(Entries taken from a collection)
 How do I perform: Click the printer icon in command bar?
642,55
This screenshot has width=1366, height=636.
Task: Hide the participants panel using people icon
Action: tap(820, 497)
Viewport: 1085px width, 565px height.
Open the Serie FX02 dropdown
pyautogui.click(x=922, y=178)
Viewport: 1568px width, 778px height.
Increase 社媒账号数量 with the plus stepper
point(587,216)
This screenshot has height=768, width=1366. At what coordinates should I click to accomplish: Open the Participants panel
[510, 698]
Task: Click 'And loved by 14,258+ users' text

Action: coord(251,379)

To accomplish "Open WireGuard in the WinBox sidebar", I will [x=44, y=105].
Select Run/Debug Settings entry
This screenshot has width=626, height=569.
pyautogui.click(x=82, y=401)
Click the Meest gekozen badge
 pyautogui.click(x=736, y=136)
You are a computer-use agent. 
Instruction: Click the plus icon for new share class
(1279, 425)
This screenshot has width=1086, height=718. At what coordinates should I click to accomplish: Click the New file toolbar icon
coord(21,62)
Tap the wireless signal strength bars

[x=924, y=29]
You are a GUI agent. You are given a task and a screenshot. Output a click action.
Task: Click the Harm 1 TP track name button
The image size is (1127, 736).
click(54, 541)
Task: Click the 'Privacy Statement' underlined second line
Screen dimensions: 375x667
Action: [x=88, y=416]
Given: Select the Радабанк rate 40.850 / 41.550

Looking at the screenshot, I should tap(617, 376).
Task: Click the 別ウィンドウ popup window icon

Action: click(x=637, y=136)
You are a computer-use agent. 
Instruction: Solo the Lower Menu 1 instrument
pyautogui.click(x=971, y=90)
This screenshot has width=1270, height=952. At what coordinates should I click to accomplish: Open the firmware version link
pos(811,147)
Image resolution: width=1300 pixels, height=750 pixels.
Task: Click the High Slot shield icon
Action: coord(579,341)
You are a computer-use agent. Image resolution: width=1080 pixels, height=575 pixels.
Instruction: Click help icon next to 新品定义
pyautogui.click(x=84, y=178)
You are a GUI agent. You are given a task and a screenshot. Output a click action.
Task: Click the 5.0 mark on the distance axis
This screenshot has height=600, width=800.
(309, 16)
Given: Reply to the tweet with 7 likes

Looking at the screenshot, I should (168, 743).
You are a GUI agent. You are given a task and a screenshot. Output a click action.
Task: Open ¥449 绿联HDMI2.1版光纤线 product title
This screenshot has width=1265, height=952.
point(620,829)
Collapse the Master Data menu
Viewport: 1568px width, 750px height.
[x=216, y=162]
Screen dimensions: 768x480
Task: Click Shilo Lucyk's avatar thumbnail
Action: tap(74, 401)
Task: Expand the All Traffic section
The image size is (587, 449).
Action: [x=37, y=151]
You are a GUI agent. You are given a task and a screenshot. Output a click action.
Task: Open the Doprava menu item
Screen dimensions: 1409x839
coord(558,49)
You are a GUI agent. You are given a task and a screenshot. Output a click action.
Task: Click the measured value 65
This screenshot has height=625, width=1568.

### [Task details]
Output all of the data exactly as given.

### [Answer below]
 How do I perform: Click the printer icon in command bar?
642,55
This screenshot has width=1366, height=636.
Task: Hide the participants panel using people icon
Action: tap(820, 497)
Viewport: 1085px width, 565px height.
Open the Serie FX02 dropdown
pyautogui.click(x=922, y=178)
Viewport: 1568px width, 778px height.
Increase 社媒账号数量 with the plus stepper
point(587,216)
This screenshot has height=768, width=1366. At what coordinates should I click to accomplish: Open the Participants panel
[510, 698]
Task: Click 'And loved by 14,258+ users' text

Action: coord(251,379)

To accomplish "Open WireGuard in the WinBox sidebar", I will [x=44, y=105].
Select Run/Debug Settings entry
This screenshot has width=626, height=569.
pyautogui.click(x=82, y=401)
Click the Meest gekozen badge
 pyautogui.click(x=736, y=136)
You are a computer-use agent. 
Instruction: Click the plus icon for new share class
(1279, 425)
This screenshot has width=1086, height=718. At what coordinates should I click to accomplish: Click the New file toolbar icon
coord(21,62)
Tap the wireless signal strength bars

[x=924, y=29]
You are a GUI agent. You are given a task and a screenshot. Output a click action.
Task: Click the Harm 1 TP track name button
The image size is (1127, 736).
click(54, 541)
Task: Click the 'Privacy Statement' underlined second line
Screen dimensions: 375x667
Action: [x=88, y=416]
Given: Select the Радабанк rate 40.850 / 41.550

Looking at the screenshot, I should tap(617, 376).
Task: Click the 別ウィンドウ popup window icon

Action: click(x=637, y=136)
You are a computer-use agent. 
Instruction: Solo the Lower Menu 1 instrument
pyautogui.click(x=971, y=90)
This screenshot has width=1270, height=952. At what coordinates should I click to accomplish: Open the firmware version link
pos(811,147)
Image resolution: width=1300 pixels, height=750 pixels.
Task: Click the High Slot shield icon
Action: coord(579,341)
You are a computer-use agent. Image resolution: width=1080 pixels, height=575 pixels.
Instruction: Click help icon next to 新品定义
pyautogui.click(x=84, y=178)
You are a GUI agent. You are given a task and a screenshot. Output a click action.
Task: Click the 5.0 mark on the distance axis
This screenshot has height=600, width=800.
(309, 16)
Given: Reply to the tweet with 7 likes

Looking at the screenshot, I should (168, 743).
You are a GUI agent. You are given a task and a screenshot. Output a click action.
Task: Open ¥449 绿联HDMI2.1版光纤线 product title
This screenshot has width=1265, height=952.
point(620,829)
Collapse the Master Data menu
Viewport: 1568px width, 750px height.
[x=216, y=162]
Screen dimensions: 768x480
Task: Click Shilo Lucyk's avatar thumbnail
Action: tap(74, 401)
Task: Expand the All Traffic section
The image size is (587, 449).
Action: [x=37, y=151]
You are a GUI agent. You are given a task and a screenshot. Output a click action.
Task: Open the Doprava menu item
Screen dimensions: 1409x839
coord(558,49)
You are a GUI agent. You are given a task and a screenshot. Output a click action.
Task: Click the measured value 65
This screenshot has height=625, width=1568.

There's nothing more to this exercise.